In an unexpectedly coherent fashion, this idea of lordship and community was also imbedded in Sufi ideas. In the table-talks (malfuzat) of the Sufi pirs gathered by Sijzi and Qalandar (early fourteenth century), lordship of the Muslim community was granted by God to his special friends, awliya. Like Sultanate governors, these awliya had prescribed territories demarcated as their ministry. But there was also a hierarchy among these friends, and fourteenth-century Sufi literature was clear in identifying that the pir of Delhi, Nizam al-Din Awliya, was the sultan of all the shaykhs.[1557] The epistemic correlation of the table-talk literature with Persian court chronicles was important in Sufi discourse, though it always remained unstated but nevertheless quite unmistakable, that lordship of the Muslim community resided with the pir and not the reigning Delhi sultan.
Through the fourteenth century, the expansion of the Sultanate into the Deccan and its eventual loss of control due to the increasing efforts of governors to entrench themselves in their homelands made it difficult to leave the relationship between lordship and community inchoate. A Sufi biographical encyclopedia of the midfourteenth century, the Siyar al-Awliya, (The Lives of Saints), was the first to unequivocally clarify the paramountcy of the pir over the sultan. In this important rendition there was marked tension in the discussion of lordship and territory: if the sultan of all the shaykhs reigned over the hearts and soul of the Muslim community, the deputies of the pir possessed little historical agency over their spiritual territories.[1558] But unlike Sultanate governors, the pirs deputies possessed moral qualities of lordship and, as revered members of local communities, received the allegiance of their respective congregations.
The territorial and social expansion of the Sultanate and the Muslim community placed stress on old formulations regarding lordship and territory, and these underwent considerable shifts in the fifteenth century.

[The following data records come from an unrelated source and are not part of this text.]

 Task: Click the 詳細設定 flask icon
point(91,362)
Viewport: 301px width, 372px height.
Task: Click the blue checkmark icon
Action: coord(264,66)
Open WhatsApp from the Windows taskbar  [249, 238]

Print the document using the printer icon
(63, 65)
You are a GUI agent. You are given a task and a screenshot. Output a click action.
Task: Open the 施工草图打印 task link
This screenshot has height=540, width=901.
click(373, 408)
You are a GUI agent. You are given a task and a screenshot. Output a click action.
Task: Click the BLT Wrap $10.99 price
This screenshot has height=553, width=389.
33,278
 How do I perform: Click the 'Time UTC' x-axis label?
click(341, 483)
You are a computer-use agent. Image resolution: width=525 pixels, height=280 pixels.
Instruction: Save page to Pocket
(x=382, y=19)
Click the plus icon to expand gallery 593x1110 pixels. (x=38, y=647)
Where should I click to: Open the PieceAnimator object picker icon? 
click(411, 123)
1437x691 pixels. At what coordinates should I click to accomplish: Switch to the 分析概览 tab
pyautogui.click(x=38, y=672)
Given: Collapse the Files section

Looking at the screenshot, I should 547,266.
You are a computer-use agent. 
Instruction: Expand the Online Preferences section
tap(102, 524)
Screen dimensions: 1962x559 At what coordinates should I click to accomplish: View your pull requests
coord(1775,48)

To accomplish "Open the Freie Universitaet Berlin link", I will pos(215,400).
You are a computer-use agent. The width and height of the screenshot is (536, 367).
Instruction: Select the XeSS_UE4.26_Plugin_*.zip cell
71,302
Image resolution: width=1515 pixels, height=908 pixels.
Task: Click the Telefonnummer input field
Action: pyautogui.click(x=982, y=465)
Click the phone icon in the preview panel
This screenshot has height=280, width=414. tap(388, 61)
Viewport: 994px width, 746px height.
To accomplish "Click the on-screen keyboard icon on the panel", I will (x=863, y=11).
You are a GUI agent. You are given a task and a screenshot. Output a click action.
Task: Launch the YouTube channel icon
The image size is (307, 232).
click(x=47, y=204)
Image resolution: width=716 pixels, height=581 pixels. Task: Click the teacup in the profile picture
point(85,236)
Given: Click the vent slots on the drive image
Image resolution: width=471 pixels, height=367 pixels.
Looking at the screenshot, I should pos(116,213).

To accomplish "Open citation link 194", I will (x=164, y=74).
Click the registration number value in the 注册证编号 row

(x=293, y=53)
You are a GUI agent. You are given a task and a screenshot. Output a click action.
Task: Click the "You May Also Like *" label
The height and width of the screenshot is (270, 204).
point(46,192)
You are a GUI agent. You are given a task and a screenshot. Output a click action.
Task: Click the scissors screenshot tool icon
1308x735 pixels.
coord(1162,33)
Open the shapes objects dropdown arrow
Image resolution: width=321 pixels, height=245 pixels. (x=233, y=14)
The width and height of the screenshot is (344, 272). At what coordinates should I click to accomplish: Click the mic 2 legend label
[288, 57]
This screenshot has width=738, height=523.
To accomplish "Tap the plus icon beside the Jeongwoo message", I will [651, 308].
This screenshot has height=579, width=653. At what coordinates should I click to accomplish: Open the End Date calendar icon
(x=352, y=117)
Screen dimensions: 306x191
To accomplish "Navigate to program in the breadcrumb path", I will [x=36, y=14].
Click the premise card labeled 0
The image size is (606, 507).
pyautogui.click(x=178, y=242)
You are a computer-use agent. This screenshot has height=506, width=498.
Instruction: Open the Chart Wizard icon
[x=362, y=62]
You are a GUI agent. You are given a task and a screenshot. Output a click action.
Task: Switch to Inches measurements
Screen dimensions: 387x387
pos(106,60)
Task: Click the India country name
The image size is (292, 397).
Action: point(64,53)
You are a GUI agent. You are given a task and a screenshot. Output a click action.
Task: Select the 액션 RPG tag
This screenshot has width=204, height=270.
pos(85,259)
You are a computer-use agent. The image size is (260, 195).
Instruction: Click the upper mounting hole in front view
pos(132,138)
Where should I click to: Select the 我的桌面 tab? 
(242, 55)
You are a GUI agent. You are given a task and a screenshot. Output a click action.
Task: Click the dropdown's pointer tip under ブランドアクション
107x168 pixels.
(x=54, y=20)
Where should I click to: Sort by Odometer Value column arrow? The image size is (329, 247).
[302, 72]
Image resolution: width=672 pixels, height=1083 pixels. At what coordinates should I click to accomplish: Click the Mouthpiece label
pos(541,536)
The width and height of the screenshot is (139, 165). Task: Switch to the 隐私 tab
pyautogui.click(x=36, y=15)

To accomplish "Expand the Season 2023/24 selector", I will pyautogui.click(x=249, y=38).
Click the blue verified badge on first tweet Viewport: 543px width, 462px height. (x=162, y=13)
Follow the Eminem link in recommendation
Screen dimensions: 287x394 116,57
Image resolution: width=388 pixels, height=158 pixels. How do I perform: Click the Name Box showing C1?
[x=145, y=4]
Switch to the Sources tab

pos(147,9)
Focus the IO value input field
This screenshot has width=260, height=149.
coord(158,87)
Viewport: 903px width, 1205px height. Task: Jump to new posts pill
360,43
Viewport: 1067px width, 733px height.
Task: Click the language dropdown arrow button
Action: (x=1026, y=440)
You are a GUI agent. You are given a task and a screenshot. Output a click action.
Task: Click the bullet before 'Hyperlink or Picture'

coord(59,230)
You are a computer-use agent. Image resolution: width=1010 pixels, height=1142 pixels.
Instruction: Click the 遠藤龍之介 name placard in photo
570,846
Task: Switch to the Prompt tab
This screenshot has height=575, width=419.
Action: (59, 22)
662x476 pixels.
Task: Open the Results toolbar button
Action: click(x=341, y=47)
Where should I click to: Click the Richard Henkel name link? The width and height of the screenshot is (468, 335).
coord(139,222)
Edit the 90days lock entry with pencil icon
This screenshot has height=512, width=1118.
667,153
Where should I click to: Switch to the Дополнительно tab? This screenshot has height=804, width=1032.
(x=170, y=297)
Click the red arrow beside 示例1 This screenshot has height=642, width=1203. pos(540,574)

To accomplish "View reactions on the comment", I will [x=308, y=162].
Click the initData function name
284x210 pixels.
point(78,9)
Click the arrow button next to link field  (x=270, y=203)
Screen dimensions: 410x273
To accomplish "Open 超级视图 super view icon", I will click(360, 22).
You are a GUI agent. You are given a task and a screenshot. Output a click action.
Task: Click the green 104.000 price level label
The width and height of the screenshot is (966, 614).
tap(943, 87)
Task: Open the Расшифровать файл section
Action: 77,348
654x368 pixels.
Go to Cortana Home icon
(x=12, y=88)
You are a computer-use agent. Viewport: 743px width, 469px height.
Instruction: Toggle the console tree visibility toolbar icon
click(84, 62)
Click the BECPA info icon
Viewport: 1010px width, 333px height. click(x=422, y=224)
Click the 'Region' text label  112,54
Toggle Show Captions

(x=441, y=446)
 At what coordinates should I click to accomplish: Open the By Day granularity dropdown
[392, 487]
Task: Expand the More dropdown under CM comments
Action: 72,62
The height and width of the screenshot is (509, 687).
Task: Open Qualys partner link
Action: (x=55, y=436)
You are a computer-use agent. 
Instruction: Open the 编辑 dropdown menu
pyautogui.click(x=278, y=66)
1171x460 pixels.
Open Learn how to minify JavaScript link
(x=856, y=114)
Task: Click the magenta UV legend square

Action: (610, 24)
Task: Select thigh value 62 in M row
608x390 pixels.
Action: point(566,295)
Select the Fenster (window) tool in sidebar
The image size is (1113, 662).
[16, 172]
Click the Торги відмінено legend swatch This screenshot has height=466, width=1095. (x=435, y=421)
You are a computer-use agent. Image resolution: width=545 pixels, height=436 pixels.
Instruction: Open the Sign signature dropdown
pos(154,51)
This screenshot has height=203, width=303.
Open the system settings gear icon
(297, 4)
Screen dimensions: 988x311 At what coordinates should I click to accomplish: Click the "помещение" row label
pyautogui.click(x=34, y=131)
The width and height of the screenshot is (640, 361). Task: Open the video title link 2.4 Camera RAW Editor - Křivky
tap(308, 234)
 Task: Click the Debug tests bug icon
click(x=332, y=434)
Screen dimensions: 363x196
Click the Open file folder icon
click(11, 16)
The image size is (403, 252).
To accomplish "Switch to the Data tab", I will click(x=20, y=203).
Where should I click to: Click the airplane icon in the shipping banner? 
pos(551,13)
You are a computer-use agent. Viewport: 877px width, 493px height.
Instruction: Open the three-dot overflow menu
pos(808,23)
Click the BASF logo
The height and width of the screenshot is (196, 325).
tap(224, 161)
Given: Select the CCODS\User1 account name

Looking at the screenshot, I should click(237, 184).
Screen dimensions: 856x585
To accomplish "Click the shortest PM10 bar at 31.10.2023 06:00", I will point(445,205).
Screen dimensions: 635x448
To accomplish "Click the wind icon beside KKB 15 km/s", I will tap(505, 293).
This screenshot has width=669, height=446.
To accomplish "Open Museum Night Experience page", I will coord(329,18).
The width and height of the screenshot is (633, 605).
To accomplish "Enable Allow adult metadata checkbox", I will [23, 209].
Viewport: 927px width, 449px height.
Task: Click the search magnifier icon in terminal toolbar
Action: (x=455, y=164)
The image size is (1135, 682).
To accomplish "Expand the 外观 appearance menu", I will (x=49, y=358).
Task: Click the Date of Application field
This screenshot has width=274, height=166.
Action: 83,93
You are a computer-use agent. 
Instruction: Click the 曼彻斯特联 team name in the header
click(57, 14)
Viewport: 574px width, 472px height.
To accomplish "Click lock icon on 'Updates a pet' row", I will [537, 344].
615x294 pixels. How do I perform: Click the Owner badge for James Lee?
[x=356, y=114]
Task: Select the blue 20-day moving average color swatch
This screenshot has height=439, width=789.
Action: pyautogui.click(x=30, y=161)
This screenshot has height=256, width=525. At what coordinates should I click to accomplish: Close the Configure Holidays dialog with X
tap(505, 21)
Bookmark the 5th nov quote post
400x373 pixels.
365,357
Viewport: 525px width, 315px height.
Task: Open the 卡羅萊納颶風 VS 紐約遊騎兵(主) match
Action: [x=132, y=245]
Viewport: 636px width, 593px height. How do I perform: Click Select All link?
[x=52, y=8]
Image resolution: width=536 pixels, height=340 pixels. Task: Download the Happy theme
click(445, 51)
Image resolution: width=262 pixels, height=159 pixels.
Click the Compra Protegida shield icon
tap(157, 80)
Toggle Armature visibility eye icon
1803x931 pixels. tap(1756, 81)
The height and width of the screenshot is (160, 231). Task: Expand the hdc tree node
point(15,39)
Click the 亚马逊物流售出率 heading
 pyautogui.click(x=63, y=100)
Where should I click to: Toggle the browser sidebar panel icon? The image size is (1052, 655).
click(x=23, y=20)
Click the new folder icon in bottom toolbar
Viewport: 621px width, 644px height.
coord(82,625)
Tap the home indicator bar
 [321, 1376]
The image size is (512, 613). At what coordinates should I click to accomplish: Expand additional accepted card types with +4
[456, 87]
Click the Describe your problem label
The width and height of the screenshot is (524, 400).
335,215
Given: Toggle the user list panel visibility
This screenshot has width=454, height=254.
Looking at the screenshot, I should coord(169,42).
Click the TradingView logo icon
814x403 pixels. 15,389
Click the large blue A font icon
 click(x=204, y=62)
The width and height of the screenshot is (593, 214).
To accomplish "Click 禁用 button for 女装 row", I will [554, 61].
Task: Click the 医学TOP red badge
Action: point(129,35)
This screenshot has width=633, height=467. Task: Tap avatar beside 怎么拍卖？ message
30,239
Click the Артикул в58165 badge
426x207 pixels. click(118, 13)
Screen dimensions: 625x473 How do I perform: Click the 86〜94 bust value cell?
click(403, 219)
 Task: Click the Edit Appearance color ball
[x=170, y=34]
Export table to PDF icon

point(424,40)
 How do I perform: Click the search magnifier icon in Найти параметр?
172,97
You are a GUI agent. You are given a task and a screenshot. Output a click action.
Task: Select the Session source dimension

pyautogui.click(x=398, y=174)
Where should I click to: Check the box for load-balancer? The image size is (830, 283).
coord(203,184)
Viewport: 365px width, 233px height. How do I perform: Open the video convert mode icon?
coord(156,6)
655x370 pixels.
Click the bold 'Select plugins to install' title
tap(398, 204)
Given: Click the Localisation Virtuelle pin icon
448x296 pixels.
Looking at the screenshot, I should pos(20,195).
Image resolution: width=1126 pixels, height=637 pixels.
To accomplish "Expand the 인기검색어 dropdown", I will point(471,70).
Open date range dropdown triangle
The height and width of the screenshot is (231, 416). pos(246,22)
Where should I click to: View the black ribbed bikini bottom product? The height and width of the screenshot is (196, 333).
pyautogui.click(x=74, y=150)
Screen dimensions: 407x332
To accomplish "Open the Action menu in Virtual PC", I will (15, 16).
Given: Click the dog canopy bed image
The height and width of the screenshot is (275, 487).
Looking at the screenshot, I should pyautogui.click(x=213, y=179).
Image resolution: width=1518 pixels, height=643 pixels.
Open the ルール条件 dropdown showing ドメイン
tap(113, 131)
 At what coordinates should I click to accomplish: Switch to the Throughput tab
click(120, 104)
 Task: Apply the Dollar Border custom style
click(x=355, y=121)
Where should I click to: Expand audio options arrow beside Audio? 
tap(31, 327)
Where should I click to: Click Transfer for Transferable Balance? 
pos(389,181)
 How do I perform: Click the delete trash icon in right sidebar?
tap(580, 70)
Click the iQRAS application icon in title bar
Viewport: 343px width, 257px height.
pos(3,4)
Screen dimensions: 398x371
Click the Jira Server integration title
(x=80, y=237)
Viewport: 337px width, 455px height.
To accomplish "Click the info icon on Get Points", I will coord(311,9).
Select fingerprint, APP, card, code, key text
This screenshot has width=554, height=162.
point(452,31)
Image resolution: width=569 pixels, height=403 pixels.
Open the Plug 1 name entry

Some of these were a consequence of the social profiles of the Afghans under the Lodi and Sur dynasties, and others of the manner in which Sufi-sultan relationships had started to be already narrated in the late fourteenth century. Quite uniquely among Sultanate chroniclers, the accounts of the Afghans foregrounded their ethnicity, emphasizing that this was sustained by their agnatic ties and cultural mores. In this recounting, Afghan rusticity was carried as a noble badge of honor; community was foreshortened to privilege blood lines and Afghan ancestry, claiming that these ties also provided Afghan lineages a unique, primordial standing within the Muslim community. With a more pliable, historical sense of the community, Afghan chronicles had little hesitation in recounting the humble social origins of their protagonists, their heroic ventures in transcribing their own fate, and their innate moral spirituality that drew the benediction of Sufi pirs. Together with the exigencies of alliances that cut across blood lines during state formation under the Lodi and Sur dynasties and their discipleship with Sufi masters that did not adhere to agnatic boundaries, the social organization of the Afghan lineages altered considerably. Despite the appearance of new kindred groups, the vocabulary of “brotherhood” and neo-eponymous lineages was still relevant in their inflated claims to precedence. What remained as a source of friction were notions of lineage and individual prerogative—lordship within the community—and the material manifestation of these claims by demands over rights to territory. Under the more intrusive rule of Ibrahim Lodi (1517-1526) there was fierce opposition to the sultan's attempts to subvert the autonomy of the Afghan chieftains, a crisis that eventually led to the fall of the dynasty.[1559]
The Afghans were not unique in the shaping of certain aspects of a new moral political code in the fifteenth century. The competitive dyad over precedence between the sultan and the Sufi, first explicitly narrated in the mid-fourteenth century Sufi text, the Siyar al-Awliya, was eventually resolved in favor of the Sufis and their recognized precedence over both the spiritual and temporal domains. Aspects of this discursive engineering were visible in the literary production that occurred in the fifteenth century in Malwa, Gujarat, and the Bahmanids in the Deccan; in all of them the Sufi connection would dominate.[1560] The particular resolutions of this relationship could differ considerably: in his fifteenth-century retrospective account of Sultan Firuz Shah Tughluq, ‘Afif keyed in the prospective sultan's search for benediction from the great Sufi pirs before ascending the throne of Delhi. This was the sign of Firuz Shah's piety, eventually manifest in his Shari‘a-minded rule, an aspect that the monarch had also self-reflexively broadcast.[1561] The combination of these qualities set him apart as a paradigmatic Muslim monarch. The astute historical resolution by ‘Afif needs to be appreciated here: even as Firuz Shah Tughluq presided over the material dissolution of the Delhi Sultanate, he was credited with lordship blessed by “the friends of God” together with the (no longer quite that abstract) concept of upholder and protector of the Shari‘a, the individual who could congeal political fragmentation. This was, of course, of salience to the Muslim community in the face of its many divisions. ‘Afif's reading of Firuz Tughluq's reign reoriented the long history of the Delhi sultans and of the Sufis in Hindustan very creatively, but it could also do so effectively because such a past could now be mobilized around Hazrat-i Dehli.